**What the task asks**
From the Hannibal episode recap, extract the passage starting with "Peter Bernadorne (Jeremy" and going on through "child deconstructing Legos.", copied word for word.

*** Text

Hannibal: “Su-zakana” (2.8) - TV Recap
Hannibal: Season 2 Episode 8 - Su-zakana
April 18, 2014, 10:00 p.m. (EST), NBC
On its surface, “Su-zakana” feels like a procedural episode from Hannibal’s first season. There is a killer of the week, and Will Graham is helping the FBI track him down. Meanwhile, Will is receiving psychiatric treatment from Hannibal Lecter, a figure of much more complexity than Will, or anyone around him, can possibly comprehend. Where “Su-zakana” differs is that now, all of the little pieces that used to make up this show’s short forays into the twisted minds of psychotic killers add to a larger whole that has grown immeasurably more layered. This is a story of death and rebirth. It is a story of men who think they are playing God who more accurately resemble Lucifer. It is a story of pawns in larger games seizing desperately for their own agency, and of the dark, traumatic toll their becoming often takes.
“Su-zakana” looks like a season one episode, but in fact, it isn’t like that season at all. The name of this week’s episode (so a cursory internet search I find myself doing each week this season tells me) is a vinegar-based palate cleanser, and “Su-zakana” is a chance to breathe between the season’s first major arc and its end game. The tension here is no less riveting than in previous hours, but it is different than what those episodes have been going for. Our characters feel safe this week, but on Hannibal, nothing is ever as it seems, and really, each of them is in a more precarious position than ever before.
Peter Bernadorne (Jeremy Davies, of Justified fame) is an eerily apt parallel for Will: a brain-damaged man with an excess of empathy, pulled into the thrall of a psychopath hiding in plain sight and used as a puppet and a patsy for some very dark deeds. Davies is great in the role, oozing anguish and tortured confusion even as he sews his psychological captor into the womb of a horse (no other show on television would allow me to type that sentence, which the show recognizes in its particular darkly humorous fashion when Will calmly inquires “Peter, is your social worker in that horse?”). Clark Ingram (Chris Diamantopoulos) toys with Peter in part because it is convenient and in part because he’s curious what will happen when he lays bare a man’s mental state and toys with it like a child deconstructing Legos.
But by showing us a pattern that resembles Will and Hannibal’s relationship last season, “Su-zakana” indicates just how far beyond that dichotomy our two leads have moved. They have both evolved through this process, and they understand each other better now. They are closer to equals, which fascinates them both even as it repels Will. To catch a killer, Will has to become him, even if only for a moment. But Hannibal is the biggest fish Will has ever tried to lure, and in bringing him down, Will is having to learn to live with Lucifer in the back of his mind. To become Hannibal Lecter is to lose parts of himself Will can never hope to regain, and as his finger hesitates on the trigger tonight, with Hannibal literally whispering in his ear, it is clear just how much Will Graham has lost, and how little he has gained to this point. What he has is knowledge, of himself, and of his quarry. What worth that knowledge has in a world strewn with bodies that result from his hunt is an open question, but Will Graham is no longer becoming: he has become, and now he must learn how to live in the world.

******
*** Stored records

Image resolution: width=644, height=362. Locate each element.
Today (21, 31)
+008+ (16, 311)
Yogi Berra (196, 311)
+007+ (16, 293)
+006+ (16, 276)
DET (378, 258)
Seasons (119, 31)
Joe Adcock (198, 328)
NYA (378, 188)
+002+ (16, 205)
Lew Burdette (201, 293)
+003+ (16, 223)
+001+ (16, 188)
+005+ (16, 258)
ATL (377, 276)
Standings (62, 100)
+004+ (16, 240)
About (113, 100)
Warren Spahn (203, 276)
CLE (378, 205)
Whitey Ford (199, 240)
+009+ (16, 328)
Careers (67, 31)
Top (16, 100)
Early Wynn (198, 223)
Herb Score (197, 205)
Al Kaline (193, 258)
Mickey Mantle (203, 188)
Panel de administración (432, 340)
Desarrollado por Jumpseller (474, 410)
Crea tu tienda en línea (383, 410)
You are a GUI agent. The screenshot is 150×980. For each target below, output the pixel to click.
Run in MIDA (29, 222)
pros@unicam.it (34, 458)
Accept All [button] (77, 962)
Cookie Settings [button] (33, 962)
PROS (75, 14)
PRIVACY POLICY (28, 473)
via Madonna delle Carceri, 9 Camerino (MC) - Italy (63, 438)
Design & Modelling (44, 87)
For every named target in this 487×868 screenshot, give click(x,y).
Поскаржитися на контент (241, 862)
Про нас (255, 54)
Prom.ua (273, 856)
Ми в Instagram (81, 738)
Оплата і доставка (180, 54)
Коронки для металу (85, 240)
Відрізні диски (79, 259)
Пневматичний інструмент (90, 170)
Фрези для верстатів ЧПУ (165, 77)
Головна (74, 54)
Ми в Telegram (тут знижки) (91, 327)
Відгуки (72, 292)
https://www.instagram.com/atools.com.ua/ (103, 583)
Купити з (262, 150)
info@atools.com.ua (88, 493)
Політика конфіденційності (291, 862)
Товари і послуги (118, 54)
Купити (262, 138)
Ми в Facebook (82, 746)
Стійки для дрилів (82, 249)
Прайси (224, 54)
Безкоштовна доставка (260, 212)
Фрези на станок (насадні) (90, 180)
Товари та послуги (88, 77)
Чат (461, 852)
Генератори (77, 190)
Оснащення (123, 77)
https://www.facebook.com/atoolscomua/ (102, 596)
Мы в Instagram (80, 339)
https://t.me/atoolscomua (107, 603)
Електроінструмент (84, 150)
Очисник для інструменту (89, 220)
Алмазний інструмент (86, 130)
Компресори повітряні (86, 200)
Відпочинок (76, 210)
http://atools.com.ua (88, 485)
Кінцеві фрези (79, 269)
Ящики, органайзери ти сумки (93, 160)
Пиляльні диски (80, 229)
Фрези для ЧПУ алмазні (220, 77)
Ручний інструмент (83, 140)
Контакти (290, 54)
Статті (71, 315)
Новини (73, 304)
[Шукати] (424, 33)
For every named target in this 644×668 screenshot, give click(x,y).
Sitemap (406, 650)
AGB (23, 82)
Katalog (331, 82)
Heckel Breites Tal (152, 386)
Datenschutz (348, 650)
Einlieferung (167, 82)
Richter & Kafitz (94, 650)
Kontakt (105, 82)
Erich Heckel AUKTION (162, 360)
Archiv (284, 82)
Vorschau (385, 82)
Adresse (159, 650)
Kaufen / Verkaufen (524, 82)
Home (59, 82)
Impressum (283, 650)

******

**Answer for the task**
Peter Bernadorne (Jeremy Davies, of Justified fame) is an eerily apt parallel for Will: a brain-damaged man with an excess of empathy, pulled into the thrall of a psychopath hiding in plain sight and used as a puppet and a patsy for some very dark deeds. Davies is great in the role, oozing anguish and tortured confusion even as he sews his psychological captor into the womb of a horse (no other show on television would allow me to type that sentence, which the show recognizes in its particular darkly humorous fashion when Will calmly inquires “Peter, is your social worker in that horse?”). Clark Ingram (Chris Diamantopoulos) toys with Peter in part because it is convenient and in part because he’s curious what will happen when he lays bare a man’s mental state and toys with it like a child deconstructing Legos.